• Pasaje de lectura:
+ + +

En las ciudades actuales coexisten distintas tradiciones decembrinas: la cena en Nochebuena, el intercambio de regalos, el personaje de Santaclaus, la diversidad de villancicos. Esto, lo sabemos bien, ha suscitado, entre los evangélicos posiciones que van del rechazo a la aceptación. Sobre la cena en Nochebuena, el mexicano Jorge Fernández Granados –uno de los poetas vivos más destacados– ha escrito el siguiente poema:


Nochebuena
nos sentamos a la mesa
impecables
cada uno en su monólogo
impecable
de siempre en esta noche de tantas
impecables
navidades en la vida que es todo menos
impecable
y de pronto una de las velas que arden en la mesa chisporrotea
y cae
su llama se apaga con un chasquido justo sobre la fuente aún intacta de la
accidentada
cena la costumbre nuestros monólogos el blindado bienestar se
rompen
por un súbito silencio inexplicable compartido
e impecable.

+ + +

• Requisitos del ejercicio: Extraiga de principio a fin el texto anterior sobre las tradiciones decembrinas, sin alterar ninguna palabra, signo ni salto de línea.

• Segmento de datos:
+ + +

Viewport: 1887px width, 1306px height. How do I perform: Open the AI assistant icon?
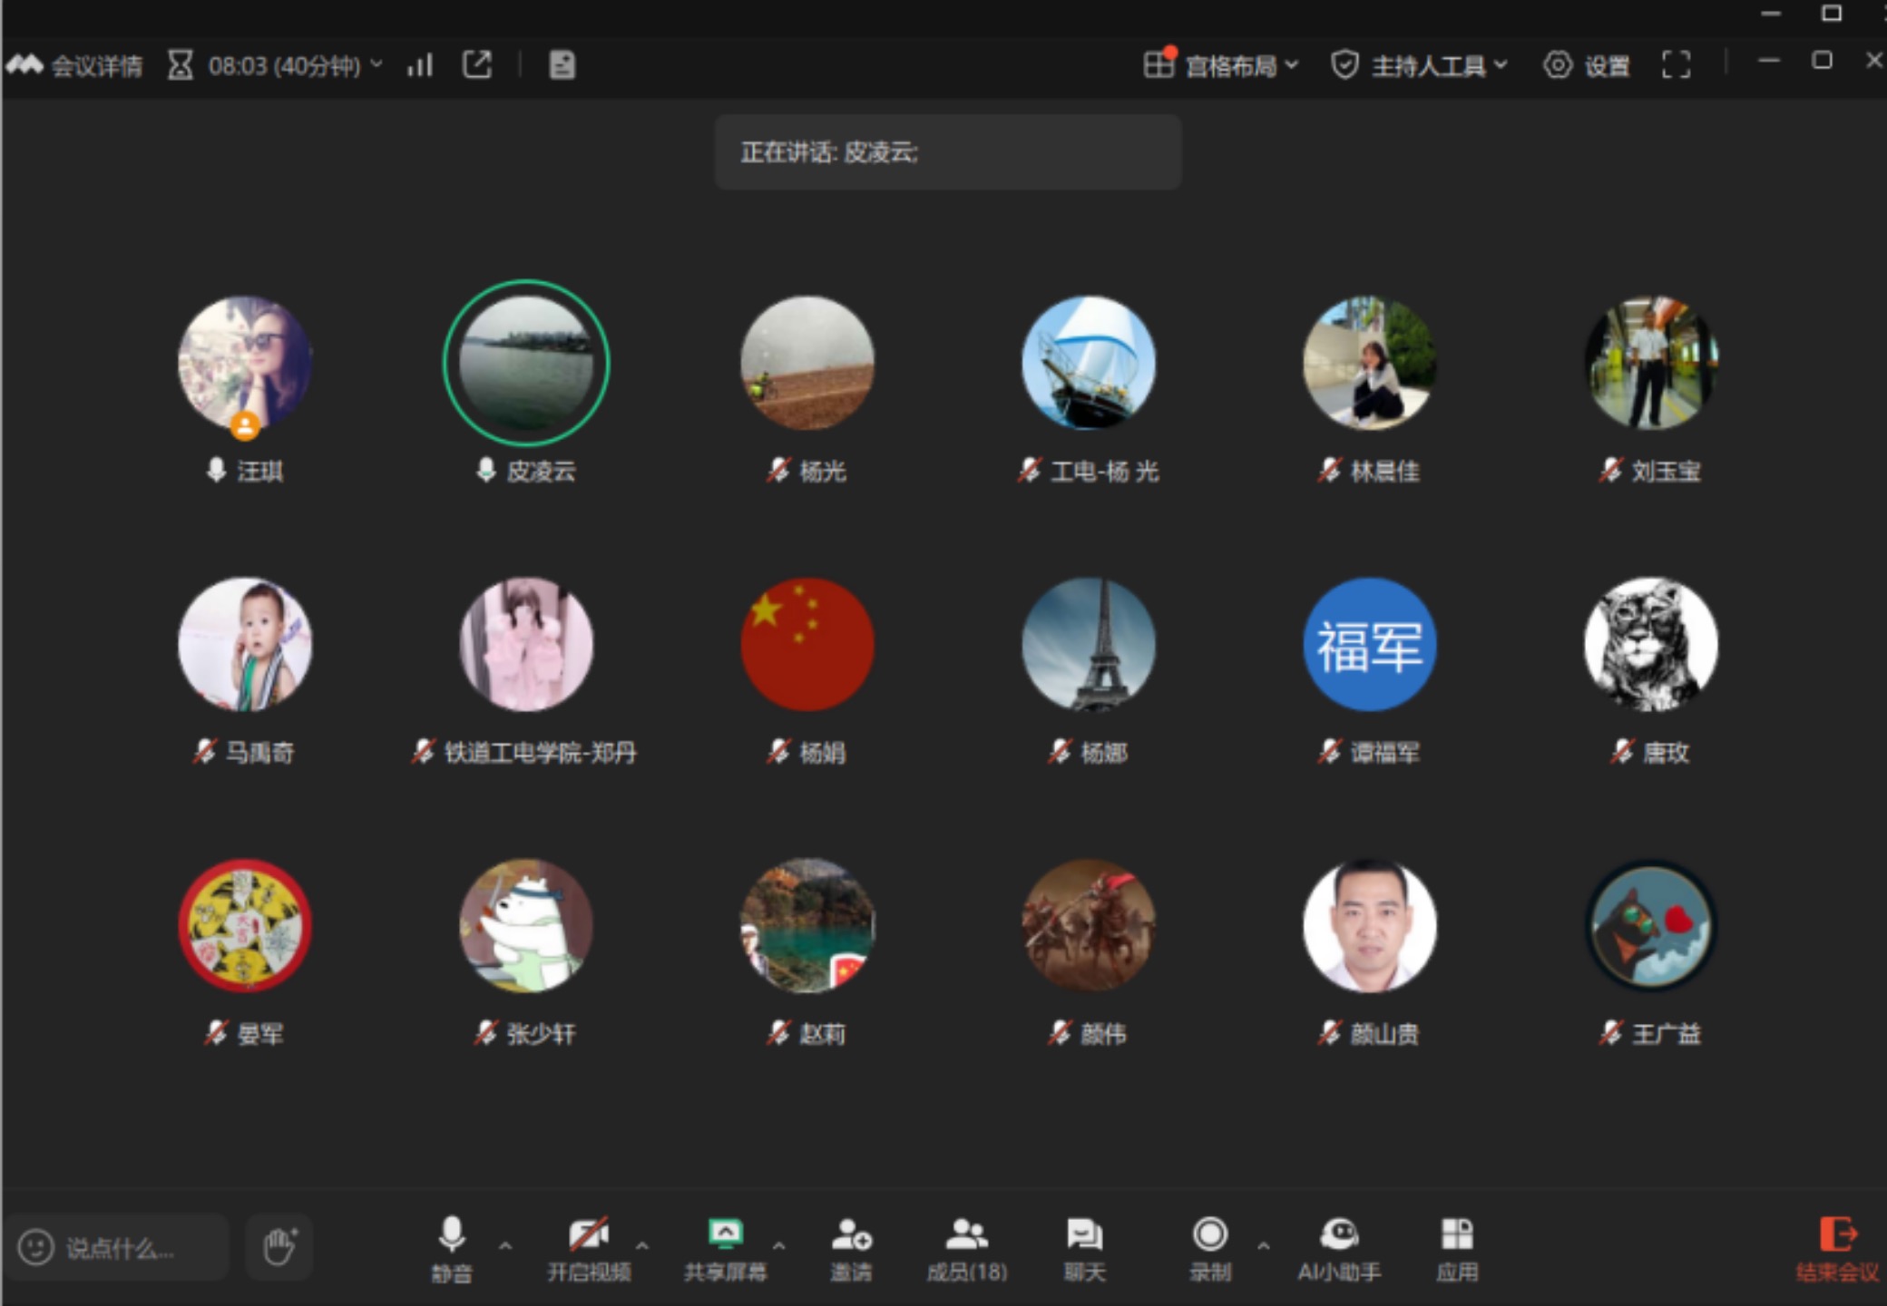pos(1339,1247)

+ + +

• Salida completa:
En las ciudades actuales coexisten distintas tradiciones decembrinas: la cena en Nochebuena, el intercambio de regalos, el personaje de Santaclaus, la diversidad de villancicos. Esto, lo sabemos bien, ha suscitado, entre los evangélicos posiciones que van del rechazo a la aceptación. Sobre la cena en Nochebuena, el mexicano Jorge Fernández Granados –uno de los poetas vivos más destacados– ha escrito el siguiente poema:


Nochebuena
nos sentamos a la mesa
impecables
cada uno en su monólogo
impecable
de siempre en esta noche de tantas
impecables
navidades en la vida que es todo menos
impecable
y de pronto una de las velas que arden en la mesa chisporrotea
y cae
su llama se apaga con un chasquido justo sobre la fuente aún intacta de la
accidentada
cena la costumbre nuestros monólogos el blindado bienestar se
rompen
por un súbito silencio inexplicable compartido
e impecable.